Stored records:
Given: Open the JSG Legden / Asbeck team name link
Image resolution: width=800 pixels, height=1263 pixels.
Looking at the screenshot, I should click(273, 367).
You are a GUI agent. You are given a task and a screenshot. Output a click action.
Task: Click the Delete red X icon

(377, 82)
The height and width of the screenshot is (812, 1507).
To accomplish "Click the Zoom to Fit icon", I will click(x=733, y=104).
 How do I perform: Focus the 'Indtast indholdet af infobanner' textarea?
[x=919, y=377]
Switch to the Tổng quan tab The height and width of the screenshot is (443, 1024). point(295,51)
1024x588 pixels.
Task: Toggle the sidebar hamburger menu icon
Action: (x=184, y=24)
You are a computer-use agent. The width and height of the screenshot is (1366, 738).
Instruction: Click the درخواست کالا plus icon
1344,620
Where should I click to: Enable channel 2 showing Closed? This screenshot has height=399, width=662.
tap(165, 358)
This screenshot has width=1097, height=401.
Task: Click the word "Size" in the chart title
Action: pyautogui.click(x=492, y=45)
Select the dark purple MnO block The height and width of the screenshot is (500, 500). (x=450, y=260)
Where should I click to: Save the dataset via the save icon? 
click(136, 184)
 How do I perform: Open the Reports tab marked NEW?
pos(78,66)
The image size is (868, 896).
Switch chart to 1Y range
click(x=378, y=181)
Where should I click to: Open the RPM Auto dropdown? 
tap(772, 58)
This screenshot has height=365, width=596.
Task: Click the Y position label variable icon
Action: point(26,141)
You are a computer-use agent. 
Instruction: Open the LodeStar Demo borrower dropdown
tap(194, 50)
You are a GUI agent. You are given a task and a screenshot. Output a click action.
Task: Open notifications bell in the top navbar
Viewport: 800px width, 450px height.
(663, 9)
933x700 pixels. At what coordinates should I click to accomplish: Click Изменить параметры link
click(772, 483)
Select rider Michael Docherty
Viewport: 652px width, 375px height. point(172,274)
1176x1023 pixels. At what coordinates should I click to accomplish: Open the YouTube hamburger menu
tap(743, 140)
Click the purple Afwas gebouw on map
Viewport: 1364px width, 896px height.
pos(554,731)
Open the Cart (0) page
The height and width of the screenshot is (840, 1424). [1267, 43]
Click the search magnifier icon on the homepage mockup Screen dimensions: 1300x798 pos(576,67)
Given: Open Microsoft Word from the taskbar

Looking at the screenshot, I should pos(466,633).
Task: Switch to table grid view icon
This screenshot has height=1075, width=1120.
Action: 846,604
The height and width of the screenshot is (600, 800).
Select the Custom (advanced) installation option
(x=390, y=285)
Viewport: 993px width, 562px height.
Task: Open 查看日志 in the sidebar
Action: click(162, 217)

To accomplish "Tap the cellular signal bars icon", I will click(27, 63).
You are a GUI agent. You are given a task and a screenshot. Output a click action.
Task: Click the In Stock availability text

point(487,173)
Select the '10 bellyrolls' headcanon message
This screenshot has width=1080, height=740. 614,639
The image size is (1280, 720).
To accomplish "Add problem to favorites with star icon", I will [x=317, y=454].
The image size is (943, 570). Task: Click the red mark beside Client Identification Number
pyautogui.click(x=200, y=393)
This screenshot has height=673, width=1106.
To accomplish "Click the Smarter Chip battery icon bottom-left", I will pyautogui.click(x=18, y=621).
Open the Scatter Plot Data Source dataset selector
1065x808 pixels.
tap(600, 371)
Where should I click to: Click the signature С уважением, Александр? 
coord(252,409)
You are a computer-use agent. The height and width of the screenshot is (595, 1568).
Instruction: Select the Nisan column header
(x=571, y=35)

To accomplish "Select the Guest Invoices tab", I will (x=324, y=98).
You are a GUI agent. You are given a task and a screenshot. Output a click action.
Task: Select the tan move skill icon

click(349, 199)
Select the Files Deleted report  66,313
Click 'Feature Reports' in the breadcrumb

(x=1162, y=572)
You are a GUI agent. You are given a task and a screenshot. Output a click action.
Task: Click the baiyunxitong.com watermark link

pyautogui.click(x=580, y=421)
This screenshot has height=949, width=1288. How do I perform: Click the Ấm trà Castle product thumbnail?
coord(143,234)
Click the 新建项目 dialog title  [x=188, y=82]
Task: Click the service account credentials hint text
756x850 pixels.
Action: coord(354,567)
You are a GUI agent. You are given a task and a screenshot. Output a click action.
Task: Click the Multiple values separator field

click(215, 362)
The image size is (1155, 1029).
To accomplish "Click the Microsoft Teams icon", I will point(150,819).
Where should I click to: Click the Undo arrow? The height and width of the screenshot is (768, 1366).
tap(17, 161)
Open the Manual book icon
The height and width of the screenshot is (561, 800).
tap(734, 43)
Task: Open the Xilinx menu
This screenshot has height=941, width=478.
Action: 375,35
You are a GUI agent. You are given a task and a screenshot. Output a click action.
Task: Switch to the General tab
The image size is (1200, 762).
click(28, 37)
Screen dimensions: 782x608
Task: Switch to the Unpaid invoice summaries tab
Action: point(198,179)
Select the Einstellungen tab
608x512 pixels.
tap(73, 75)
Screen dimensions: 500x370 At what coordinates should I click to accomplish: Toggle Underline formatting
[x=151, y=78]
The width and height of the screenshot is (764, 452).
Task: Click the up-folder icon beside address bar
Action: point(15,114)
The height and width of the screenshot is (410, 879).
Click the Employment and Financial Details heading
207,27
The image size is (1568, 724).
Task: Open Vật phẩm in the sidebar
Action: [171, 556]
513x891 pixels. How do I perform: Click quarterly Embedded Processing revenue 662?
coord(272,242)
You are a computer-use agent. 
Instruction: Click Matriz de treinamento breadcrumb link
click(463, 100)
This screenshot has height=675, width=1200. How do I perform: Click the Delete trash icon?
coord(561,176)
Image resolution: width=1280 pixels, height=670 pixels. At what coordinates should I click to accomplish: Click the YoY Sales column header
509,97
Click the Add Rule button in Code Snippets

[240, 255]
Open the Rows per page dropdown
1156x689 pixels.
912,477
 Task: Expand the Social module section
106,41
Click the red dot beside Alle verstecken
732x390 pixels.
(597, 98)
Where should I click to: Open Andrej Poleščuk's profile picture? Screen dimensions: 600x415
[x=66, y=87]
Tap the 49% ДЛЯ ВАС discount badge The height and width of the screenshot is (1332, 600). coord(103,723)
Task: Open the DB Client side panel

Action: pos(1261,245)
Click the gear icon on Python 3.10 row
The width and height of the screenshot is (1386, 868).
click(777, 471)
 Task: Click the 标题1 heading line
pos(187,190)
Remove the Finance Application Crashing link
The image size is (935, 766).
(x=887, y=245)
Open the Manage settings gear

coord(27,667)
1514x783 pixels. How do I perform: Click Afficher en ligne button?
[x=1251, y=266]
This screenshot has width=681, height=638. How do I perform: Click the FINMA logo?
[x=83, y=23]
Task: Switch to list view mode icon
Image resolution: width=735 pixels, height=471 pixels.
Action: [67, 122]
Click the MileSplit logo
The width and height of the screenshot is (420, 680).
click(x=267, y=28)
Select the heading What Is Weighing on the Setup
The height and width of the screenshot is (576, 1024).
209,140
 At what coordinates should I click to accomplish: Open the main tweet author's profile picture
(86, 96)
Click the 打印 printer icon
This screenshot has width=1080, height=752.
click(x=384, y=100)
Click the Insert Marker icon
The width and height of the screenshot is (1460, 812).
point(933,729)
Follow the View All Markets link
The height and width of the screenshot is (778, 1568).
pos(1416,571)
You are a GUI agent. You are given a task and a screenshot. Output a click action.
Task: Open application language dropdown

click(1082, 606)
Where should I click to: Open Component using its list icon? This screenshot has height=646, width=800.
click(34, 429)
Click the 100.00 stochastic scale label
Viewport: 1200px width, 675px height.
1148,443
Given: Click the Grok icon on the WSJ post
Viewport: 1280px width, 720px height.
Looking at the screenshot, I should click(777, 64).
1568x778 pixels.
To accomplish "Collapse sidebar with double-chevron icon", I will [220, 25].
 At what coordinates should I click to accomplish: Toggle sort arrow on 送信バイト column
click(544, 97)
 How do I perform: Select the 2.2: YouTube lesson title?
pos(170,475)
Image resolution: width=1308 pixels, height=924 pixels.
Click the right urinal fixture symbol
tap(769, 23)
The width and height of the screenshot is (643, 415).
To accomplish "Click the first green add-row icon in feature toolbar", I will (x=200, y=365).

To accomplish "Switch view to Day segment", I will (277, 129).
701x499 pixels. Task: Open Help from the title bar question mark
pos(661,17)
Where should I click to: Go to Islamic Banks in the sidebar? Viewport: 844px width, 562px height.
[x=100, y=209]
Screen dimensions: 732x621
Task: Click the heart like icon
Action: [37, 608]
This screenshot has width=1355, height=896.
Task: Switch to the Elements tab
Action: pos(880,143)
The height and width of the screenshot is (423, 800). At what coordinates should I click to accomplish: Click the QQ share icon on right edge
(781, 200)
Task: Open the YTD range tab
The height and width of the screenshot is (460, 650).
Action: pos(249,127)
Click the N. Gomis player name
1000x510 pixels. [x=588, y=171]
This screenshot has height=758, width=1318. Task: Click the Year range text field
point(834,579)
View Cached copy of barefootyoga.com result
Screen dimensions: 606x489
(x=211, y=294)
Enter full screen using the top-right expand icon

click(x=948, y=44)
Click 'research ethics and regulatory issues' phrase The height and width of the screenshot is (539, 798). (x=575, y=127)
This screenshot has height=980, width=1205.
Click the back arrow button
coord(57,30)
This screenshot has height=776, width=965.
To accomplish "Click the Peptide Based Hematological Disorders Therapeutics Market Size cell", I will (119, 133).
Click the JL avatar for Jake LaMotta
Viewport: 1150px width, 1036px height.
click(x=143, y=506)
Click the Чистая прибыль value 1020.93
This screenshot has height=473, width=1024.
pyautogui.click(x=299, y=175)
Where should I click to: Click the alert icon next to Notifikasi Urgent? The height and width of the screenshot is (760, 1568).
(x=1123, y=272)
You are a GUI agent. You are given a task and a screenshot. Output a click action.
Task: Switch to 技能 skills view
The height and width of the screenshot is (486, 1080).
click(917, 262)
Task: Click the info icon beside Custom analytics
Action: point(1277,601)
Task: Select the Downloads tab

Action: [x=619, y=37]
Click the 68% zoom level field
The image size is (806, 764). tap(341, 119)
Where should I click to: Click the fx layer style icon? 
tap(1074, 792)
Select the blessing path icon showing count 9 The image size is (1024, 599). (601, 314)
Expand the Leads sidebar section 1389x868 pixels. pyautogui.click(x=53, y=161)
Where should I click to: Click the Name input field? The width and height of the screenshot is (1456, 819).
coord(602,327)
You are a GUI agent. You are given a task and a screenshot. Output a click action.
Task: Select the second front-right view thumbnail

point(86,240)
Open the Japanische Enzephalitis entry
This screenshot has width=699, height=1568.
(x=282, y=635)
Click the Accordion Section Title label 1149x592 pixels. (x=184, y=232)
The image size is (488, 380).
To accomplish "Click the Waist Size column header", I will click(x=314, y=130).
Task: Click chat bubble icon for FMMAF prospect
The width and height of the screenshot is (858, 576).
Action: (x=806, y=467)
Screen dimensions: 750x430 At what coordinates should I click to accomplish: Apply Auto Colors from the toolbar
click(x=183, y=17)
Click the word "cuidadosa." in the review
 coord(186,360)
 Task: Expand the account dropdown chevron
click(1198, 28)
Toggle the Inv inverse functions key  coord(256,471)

**WHAT IS BEING ASKED**
Copy the lines above that hold the word "with".

**WRITTEN SOLUTION**
To accomplish "Add problem to favorites with star icon", I will [x=317, y=454].
To accomplish "Collapse sidebar with double-chevron icon", I will [220, 25].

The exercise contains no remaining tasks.